About 500m south of the turn-off to Guamote on the Panamericana, a couple of large signs point east to Macas and the Lagunas de Atillo, marking the start of the controversial new Guamote–Macas road slicing through the Parque Nacional Sangay to the Oriente – one of the most scenic routes in the country, as it traverses raw páramo, mountain lakes, tumbling waterfalls and descends into virgin forest.

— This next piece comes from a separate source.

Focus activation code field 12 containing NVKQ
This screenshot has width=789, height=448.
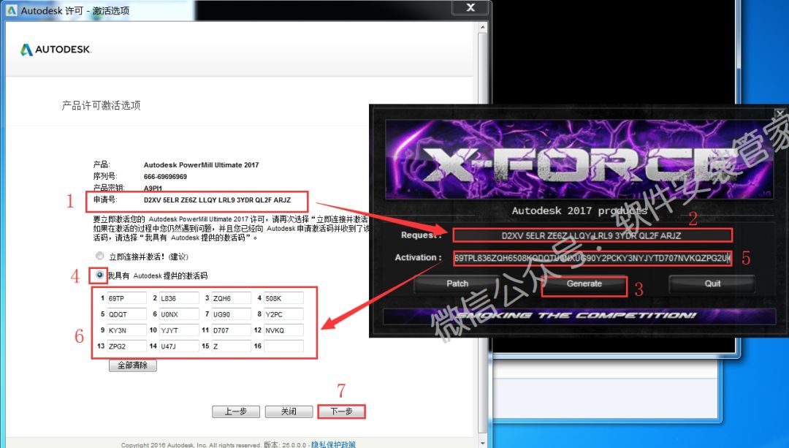point(283,330)
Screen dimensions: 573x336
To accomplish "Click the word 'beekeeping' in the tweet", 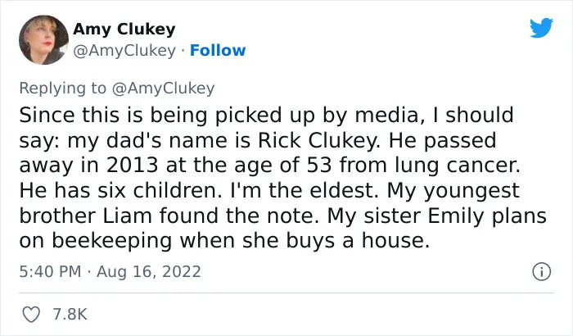I will point(112,241).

About 48km southeast of Guamote, the road passes a network of lakes known as the Lagunas de Atillo, in whose icy waters the Puruháe people are said to have drowned their most reviled criminals in pre-Hispanic times. The most beautiful is Laguna Magdalena, dramatically framed by jagged, spiky peaks – bus drivers are usually happy to stop for a couple of minutes at the mirador looking down to it. Just beyond, the road climbs to a pass through the eastern cordillera, flanked by a small lake filled with sinister-looking water. A few kilometres east is the Guardería Atillo park ranger station, where you pay your entry fee ($10) for Sangay park. The little settlement of Atillo is a good base for exploration, with (basic) accommodation at Los Saskines (t 09/4811161; under $10) and owners who can cook you up a fresh trout.

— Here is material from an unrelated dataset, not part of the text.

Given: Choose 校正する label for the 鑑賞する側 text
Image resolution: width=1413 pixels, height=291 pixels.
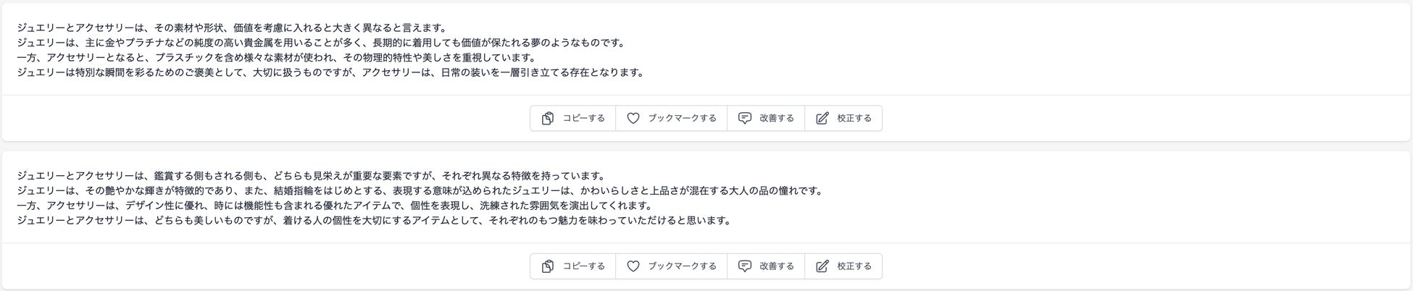Looking at the screenshot, I should (x=854, y=266).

East of here the road gradually leaves the windswept páramo behind as it descends towards the Amazon basin, flanked by steep slopes covered by dense cloudforest. As you get lower, the climate gradually becomes warmer and moister, feeling almost tropical by the time you reach the tiny community of Zuñac, 15km on from the ranger station. Five kilometres east of here is the park’s second ranger station, the Guardería Purshi, followed a further 5km east by the hamlet of San Vicente de Playas. About 20km further is another park entrance sign and a car park, giving onto a trail that follows the Río Cugusha upstream (3–4hr one way) to a sensational 80-metre waterfall crashing through forest where you can often see capuchin monkeys. The next proper village is Nueve de Octubre, about 28km east of San Vicente de Playas, also home to another ranger station, the Guardería Nueve de Octubre. Some 20km short of Macas, just before you descend the drop known as the Loma del Tigrillo, there’s a dramatic bend in the road from where a short trail leads to a viewpoint; the turbulent confluence of the Upano and Abanico rivers, with ashen Volcán Sangay brooding in the distance, is visible from here. The road ends its descent at Macas.
Buses run on simultaneous schedules leaving Macas and Guamote at 7am, noon and 4pm (5hr). In addition, there are two to three daily buses to Atillo from Riobamba’s Mercado San Francisco, 10 de Agosto and Benalcázar.